= Paul E. V. Shannon =

Paul Eugene Virgil Shannon (March 25, 1898 – May 23, 1957) was a bishop of the Evangelical United Brethren Church, elected in 1957.

==Birth and early life==
Shannon was born in Mountville, Pennsylvania, the fifth child of the Rev. Absalom Lincoln and Linnie (Erb) Shannon. He was named for the Apostle Paul and for Eugene Field, whose writings his parents enjoyed. Fifteen years later, his mother added Virgil to his name. His parents hoped that Paul would become a minister in the Church they loved and served.

Before Paul was three years of age, however, his father died of diphtheria just twelve days before Christmas. Leaving meager financial resources, his mother worked at whatever jobs were available to support her six children. The long hours away from home and the care of the children proved too much. Four of the children were placed in other homes. Only Paul and his invalid sister, Lois, remained with their mother. One brother and sister were in fact the first residents of the Quincy Orphanage in Pennsylvania.

Their hand-to-mouth existence meant there were days without food. Lois, who suffered from a heart ailment, died while still a young teenager. One month before Paul's High School graduation, his mother died. Paul wrote,
"I was called into the room and there was my mother drawing her last breath. She had laid down her life for us as the Good Shepherd did. Worldly separation is cruel, yet we can be thankful that we can not fully realize our loss. I immediately placed my heart in God's will and said, 'They will be done.'"
This marked his decision to enter the Gospel ministry.

==Education==
His parents had planned for Paul and his brother Carl to attend Lebanon Valley College, where their parents had met. Obviously, their deaths cast a shadow over such dreams. Paul and Carl lived together following their mother's death. And when they inherited a little money from an aunt, they both enrolled. Paul was a student there 1914-1918, and at Hillsdale 1917-18.

In order to attend college, it was necessary for Paul to work during the summer and at other times whenever possible. One summer he secured a job at the steel mill in Steelton, Pennsylvania. His first day on the job was spent cracking limestone rocks with a heavy sledge hammer. By evening his hands were raw and bloody and his muscles ached so much that the pain kept him awake most of the night. Nevertheless, he was back on the job the next morning without complaint. Indeed, explaining to the foreman his need to earn money for college expenses, the foreman bandaged his hands and transferred him to easier work.

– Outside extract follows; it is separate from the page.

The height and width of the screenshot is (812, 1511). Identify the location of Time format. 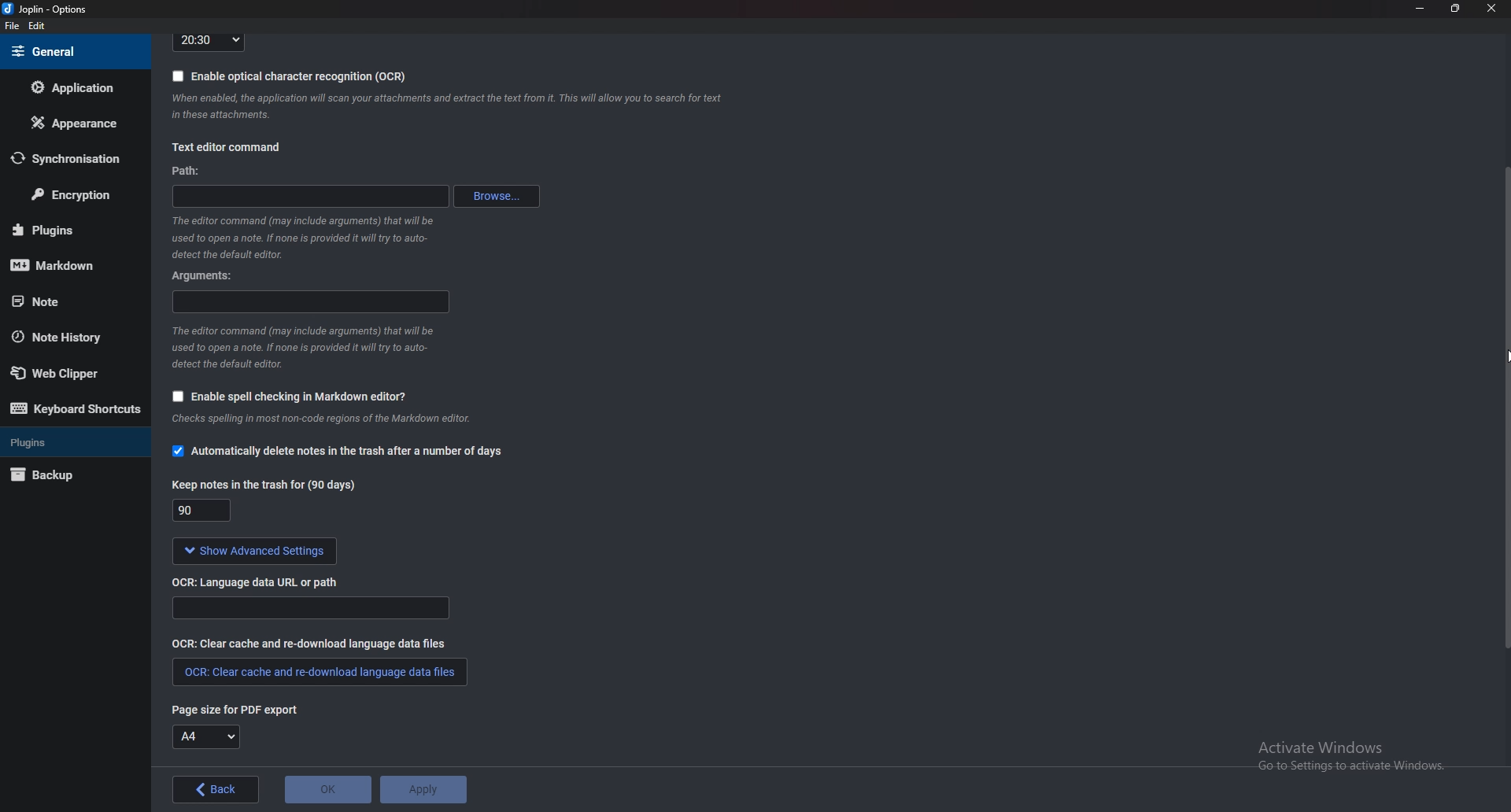
(208, 41).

Following college graduation from Lebanon Valley in 1918, Paul enrolled at Bonebrake Theological Seminary, Dayton, Ohio.

==Ordained ministry==
After receiving a License to Preach, Paul was appointed Pastor of two United Brethren Churches near Middletown, Pennsylvania. Under the combined load of college studies and pastoral responsibilities, however, Paul suffered a physical breakdown. This was, in fact, the first of several such episodes which plagued his ministry. Nevertheless, never was there any expression of bitterness of self-pity. Of this occasion, Paul later wrote, "I was not worried or frightened for I knew the Lord would provide for his own, and he surely did."

Following college graduation at twenty years of age, Paul spent the summer as Pastor of the U.B. Church in Veedersburg, Indiana. During his second year in seminary, he began serving the Fairview Church in Dayton, but ill health forced him out of the pulpit. In his farewell message to the Fairview congregation, he said:
"It is no compliment to a pastor to have his work fail in his absence. I have tried to win you to Christ. If I have succeeded, you will be faithful; if I have won you to myself, then the church will fail. The biggest compliment you can pay me is to carry on the work for which I have given my strength."

Two days before Christmas, 1924, the Shannon family moved to a cottage at Mt. Gretna, Pennsylvania.

==Death and burial==
Bishop Shannon is buried in Home Cemetery, Dallastown, Pennsylvania.